Sat Aug 22 16:27:11 PDT 2009

On Sat, Aug 22, 2009 at 11:51 PM, Ian Hickson<ian at hixie.ch> wrote:
>
> Based on some of the feedback on Microdata recently, e.g.:
>
>   http://www.jenitennison.com/blog/node/124
>
> ...and a number of e-mails sent to this list and the W3C lists, I am going
> to try some tweaks to the Microdata syntax. Google has kindly offered to
> provide usability testing resources so that we can try a variety of
> different syntaxes and see which one is easiest for authors to understand.
>
> If anyone has any concrete syntax ideas that they would like me to
> consider, please let me know. There's a (pretty low) limit to how many
> syntaxes we can perform usability tests on, though, so I won't be able to
> test every idea.
>

This would be more than just tweaking the syntax, but I think
appropriate to bring forth my CRDF proposal as a suggestion for an
alternative to Microdata. For reference, the latest version of the
document can be found at [1], and the discussion that has happenned
about it can be found at [2].

Rather than just saying "use that syntax", I'm including here what IMO
are the most prominent advantages (and potential issues) of that
proposal, in no particular order:

+ Optional use of selectors: while the ability to use selectors seems
quite useful, specially to handle "list" or "collection" cases, it has
been argued that users may have problems with elaborated selectors.
Since the last update of the CRDF document, this is addressed with the
expanded inline content model: it should possible to express with only
inline CRDF, and without using selectors at all, any semantics that
can be represented with RDFa, Microdata, EASE, or eRDF. In other
words: while CRDF can take full benefit of selectors to make better
and/or clearer documents, it can still handle most cases (those
actually handled by existing solutions) without them.
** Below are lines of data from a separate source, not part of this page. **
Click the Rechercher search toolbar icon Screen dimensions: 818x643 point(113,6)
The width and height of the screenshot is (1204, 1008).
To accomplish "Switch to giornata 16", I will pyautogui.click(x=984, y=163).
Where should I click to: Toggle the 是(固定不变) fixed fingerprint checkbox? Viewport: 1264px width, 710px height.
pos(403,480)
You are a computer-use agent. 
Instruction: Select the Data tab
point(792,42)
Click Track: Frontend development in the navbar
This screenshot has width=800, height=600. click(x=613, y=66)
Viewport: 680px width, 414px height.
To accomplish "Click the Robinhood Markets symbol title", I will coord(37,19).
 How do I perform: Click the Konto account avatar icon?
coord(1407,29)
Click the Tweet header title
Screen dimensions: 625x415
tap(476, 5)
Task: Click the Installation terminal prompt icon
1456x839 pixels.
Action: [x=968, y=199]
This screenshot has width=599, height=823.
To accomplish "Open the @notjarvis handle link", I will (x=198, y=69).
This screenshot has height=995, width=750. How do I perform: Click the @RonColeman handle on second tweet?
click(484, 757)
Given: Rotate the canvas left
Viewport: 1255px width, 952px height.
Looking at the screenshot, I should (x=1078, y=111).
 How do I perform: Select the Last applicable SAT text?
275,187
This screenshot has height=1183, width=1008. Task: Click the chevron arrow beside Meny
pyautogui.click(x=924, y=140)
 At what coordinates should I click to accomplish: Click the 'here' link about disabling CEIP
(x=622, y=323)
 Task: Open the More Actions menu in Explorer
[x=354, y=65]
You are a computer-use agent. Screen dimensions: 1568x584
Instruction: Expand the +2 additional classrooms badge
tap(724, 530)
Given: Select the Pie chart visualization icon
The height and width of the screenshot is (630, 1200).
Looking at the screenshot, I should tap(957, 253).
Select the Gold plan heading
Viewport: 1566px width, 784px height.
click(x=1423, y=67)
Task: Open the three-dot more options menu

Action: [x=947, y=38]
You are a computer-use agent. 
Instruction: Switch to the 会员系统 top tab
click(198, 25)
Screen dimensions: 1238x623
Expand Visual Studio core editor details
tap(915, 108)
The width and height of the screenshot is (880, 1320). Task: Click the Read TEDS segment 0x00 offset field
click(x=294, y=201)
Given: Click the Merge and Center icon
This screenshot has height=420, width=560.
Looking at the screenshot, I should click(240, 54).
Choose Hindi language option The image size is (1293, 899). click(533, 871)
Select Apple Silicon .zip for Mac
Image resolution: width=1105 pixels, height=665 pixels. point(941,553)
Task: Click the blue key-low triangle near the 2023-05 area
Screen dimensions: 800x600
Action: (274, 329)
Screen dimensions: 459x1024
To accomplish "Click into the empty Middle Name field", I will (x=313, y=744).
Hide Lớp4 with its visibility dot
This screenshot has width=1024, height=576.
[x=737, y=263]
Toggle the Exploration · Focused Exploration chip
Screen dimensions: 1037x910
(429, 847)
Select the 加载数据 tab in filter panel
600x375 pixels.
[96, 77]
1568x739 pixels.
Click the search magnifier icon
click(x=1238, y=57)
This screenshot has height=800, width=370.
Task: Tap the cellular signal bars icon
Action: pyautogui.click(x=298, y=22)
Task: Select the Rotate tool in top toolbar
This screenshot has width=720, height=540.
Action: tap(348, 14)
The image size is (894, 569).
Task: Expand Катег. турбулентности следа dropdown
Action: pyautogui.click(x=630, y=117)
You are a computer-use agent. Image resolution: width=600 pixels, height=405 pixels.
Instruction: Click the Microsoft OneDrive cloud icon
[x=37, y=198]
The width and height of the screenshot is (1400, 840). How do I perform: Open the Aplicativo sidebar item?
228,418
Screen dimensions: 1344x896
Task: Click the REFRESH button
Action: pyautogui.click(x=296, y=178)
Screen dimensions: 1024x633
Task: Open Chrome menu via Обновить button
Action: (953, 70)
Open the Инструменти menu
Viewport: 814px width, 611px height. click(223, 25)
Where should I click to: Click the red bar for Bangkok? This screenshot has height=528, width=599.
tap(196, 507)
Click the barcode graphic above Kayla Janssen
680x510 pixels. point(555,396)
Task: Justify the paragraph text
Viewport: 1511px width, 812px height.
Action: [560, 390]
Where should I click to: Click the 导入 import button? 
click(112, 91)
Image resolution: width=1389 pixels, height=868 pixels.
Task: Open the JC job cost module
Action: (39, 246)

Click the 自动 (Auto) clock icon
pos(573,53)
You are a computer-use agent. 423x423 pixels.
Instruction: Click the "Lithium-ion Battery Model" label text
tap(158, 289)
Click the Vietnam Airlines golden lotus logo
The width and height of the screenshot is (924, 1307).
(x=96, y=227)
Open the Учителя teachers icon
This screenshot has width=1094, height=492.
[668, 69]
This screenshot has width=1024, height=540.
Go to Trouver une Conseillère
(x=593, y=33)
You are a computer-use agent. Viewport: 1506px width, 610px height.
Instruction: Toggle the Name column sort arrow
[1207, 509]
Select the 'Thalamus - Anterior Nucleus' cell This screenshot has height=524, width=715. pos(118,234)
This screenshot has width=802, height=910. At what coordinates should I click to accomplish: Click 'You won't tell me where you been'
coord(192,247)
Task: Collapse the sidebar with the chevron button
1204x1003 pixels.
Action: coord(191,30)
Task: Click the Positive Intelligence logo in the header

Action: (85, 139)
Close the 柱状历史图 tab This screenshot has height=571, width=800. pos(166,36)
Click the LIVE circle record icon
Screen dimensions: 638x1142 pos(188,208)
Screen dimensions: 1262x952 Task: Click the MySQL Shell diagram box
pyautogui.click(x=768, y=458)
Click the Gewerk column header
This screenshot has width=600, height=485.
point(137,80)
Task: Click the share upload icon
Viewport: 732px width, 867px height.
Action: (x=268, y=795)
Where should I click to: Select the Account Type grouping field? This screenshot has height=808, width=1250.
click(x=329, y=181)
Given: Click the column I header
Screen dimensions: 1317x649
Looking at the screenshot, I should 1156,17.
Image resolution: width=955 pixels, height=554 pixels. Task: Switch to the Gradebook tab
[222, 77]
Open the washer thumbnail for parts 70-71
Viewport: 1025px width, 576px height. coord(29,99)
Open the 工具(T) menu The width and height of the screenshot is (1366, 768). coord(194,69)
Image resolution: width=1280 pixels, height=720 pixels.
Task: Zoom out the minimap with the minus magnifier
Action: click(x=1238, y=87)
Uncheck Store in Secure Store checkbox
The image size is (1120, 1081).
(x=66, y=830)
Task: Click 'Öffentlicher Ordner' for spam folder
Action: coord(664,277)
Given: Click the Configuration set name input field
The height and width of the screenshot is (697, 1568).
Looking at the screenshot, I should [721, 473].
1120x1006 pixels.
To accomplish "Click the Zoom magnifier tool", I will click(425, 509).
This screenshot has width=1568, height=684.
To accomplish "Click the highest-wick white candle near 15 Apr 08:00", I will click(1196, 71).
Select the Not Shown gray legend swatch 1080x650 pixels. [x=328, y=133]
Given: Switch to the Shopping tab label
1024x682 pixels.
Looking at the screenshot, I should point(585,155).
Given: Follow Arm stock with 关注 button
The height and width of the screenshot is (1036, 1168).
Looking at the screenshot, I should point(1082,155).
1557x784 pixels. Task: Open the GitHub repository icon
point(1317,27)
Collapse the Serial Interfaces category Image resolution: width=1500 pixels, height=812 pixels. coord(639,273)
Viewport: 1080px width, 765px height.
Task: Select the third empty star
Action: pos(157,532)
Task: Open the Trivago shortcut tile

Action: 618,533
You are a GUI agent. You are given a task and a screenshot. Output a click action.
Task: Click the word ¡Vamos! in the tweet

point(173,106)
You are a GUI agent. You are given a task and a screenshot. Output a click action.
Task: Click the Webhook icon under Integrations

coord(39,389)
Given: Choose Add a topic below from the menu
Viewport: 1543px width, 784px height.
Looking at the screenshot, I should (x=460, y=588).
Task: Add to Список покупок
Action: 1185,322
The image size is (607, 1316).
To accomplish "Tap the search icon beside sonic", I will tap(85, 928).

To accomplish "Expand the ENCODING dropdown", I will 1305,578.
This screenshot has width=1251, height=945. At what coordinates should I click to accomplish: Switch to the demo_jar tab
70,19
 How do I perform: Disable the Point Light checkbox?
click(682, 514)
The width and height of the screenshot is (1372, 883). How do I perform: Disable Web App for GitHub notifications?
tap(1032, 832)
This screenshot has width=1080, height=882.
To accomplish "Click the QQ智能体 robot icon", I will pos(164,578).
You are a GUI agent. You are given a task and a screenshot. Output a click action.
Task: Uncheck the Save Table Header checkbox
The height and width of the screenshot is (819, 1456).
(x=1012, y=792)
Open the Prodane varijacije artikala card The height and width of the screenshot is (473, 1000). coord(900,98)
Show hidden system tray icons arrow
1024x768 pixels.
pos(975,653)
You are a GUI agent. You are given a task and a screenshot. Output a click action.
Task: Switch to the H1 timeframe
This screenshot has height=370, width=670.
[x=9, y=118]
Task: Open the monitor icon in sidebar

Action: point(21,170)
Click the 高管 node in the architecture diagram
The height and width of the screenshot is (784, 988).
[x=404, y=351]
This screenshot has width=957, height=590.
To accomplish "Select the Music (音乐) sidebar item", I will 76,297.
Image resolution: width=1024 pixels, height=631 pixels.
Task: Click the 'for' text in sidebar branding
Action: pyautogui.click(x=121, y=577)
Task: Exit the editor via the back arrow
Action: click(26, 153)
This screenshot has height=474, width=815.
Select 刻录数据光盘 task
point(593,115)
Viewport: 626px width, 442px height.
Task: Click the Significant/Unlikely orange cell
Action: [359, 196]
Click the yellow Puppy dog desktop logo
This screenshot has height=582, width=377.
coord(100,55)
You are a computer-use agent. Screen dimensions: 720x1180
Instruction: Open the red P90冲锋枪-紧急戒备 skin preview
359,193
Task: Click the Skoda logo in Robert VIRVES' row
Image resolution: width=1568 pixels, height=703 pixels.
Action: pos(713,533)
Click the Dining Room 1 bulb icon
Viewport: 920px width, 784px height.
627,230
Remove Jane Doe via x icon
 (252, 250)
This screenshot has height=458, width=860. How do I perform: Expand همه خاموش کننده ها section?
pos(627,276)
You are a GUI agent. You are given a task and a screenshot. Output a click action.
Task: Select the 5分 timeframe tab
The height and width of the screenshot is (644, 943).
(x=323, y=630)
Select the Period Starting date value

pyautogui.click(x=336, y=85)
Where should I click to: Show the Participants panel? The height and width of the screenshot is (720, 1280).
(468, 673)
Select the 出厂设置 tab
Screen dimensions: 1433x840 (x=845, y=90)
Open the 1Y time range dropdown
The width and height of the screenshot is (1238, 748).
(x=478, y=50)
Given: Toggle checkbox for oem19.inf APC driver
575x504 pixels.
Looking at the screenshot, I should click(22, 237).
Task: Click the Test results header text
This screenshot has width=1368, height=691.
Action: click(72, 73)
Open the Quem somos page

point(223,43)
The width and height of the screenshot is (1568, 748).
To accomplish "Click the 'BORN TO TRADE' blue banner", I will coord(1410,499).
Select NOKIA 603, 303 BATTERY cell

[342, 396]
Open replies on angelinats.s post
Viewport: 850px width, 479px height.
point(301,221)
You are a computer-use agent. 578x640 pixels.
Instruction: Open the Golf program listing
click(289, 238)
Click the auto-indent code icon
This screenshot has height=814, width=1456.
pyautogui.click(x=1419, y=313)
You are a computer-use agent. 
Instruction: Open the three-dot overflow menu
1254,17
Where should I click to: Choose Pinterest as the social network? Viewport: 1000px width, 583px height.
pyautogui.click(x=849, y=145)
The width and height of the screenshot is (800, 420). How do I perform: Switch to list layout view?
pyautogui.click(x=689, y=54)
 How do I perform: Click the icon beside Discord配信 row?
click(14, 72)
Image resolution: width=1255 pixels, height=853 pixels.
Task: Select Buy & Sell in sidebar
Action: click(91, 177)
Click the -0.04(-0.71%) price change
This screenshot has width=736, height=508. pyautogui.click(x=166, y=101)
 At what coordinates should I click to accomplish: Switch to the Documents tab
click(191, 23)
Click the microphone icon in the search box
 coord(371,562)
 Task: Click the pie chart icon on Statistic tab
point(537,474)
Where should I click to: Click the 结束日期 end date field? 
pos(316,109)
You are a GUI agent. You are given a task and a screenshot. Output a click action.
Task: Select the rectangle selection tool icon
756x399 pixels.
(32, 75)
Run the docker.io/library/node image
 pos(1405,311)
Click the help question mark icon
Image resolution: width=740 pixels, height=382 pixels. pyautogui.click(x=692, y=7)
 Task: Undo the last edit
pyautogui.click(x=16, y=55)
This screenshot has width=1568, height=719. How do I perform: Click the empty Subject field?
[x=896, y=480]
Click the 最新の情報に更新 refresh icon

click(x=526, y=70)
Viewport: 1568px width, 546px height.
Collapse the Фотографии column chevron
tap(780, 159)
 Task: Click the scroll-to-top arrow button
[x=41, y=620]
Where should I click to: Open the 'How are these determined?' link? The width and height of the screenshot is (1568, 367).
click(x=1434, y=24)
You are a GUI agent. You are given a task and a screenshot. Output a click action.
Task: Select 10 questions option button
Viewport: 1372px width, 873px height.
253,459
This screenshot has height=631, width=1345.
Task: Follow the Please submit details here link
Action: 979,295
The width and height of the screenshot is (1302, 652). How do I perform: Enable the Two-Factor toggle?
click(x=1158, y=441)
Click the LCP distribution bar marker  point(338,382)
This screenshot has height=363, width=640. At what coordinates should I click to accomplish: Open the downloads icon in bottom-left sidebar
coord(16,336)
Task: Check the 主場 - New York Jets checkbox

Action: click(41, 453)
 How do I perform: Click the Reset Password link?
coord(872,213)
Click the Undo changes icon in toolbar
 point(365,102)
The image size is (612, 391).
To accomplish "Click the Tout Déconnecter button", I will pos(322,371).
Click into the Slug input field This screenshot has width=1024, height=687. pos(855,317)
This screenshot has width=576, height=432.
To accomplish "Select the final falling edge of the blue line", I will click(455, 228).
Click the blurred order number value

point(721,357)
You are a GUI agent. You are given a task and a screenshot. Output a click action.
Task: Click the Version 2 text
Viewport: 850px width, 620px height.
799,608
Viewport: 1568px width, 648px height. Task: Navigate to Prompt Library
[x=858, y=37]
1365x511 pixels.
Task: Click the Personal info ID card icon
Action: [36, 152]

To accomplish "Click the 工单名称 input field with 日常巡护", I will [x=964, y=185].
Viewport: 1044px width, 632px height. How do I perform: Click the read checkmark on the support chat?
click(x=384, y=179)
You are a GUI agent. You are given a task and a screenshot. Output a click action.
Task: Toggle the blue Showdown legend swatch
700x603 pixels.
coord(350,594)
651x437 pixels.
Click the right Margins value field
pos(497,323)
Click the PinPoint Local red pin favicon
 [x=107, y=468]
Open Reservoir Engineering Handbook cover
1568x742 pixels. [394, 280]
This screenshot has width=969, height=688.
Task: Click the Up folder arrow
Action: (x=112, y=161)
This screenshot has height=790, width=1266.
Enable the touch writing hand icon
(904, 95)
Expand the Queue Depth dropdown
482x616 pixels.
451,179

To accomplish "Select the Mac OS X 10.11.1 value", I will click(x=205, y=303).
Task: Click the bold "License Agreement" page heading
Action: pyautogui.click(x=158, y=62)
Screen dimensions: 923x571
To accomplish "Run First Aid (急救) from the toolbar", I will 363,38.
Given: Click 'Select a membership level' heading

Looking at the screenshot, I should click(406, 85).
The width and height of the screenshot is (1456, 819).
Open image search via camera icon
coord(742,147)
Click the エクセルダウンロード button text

+ Microformats mapping: for good data (specifically, all content that
doesn't duplicate any "singular" property), CRDF allows trivially
mapping Microformat-marked data to an arbitrary RDF vocabulary (or
even to multiple, overlapping vocabularies), thus allowing its re-use
with RDF-related tools and/or combining it with RDF data from other
sources and/or marked with other syntaxes. In order to achieve 100%
compatibility with Microformats.org' processing model (including any
form of bad data), a minor addition to Selectors is suggested in the
document, although no substantial feedback has been given on it
(neither against nor in favor).

+ Microformats-like but decentralized: the main issue with
Microformats, at least with non-widespread vocabularies, is
centralization: it requires a criticall mass of use-cases to get the
Microformats community to engage in the process of creating a new
vocabulary. With CRDF, any author may build their own vocabulary
(implementing it as a CRDF mapping to RDF) and use it on their pages.
If a vocabulary later gains momentum and is adopted by a wide enough
set of authors, it'd be up to the Microformats community to decide
whether "standarize" it or not.

+ Prefix declarations go out of HTML: After so many discussions,
namespace prefixes has been the main source of criticism against RDFa.
One of these criticism is the range of technicall issues that arise
from the "xmlns:" syntax for defining namespace prefixes (in
"tag-soup" syntax). CRDF handles this case by taking away the
responsibility of prefix declarations from HTML: having a CSS-based
syntax, CRDF takes the obvious step and uses CSS's own syntax for
namespace declarations.

+ Entirely RDF based: while this might seem a purely theoretical
advantage, there is also a practical benefit: once extracted from the
webpage, CRDF data can be easily combined with any already existing
RDF data; and can be used with RDF-related tools.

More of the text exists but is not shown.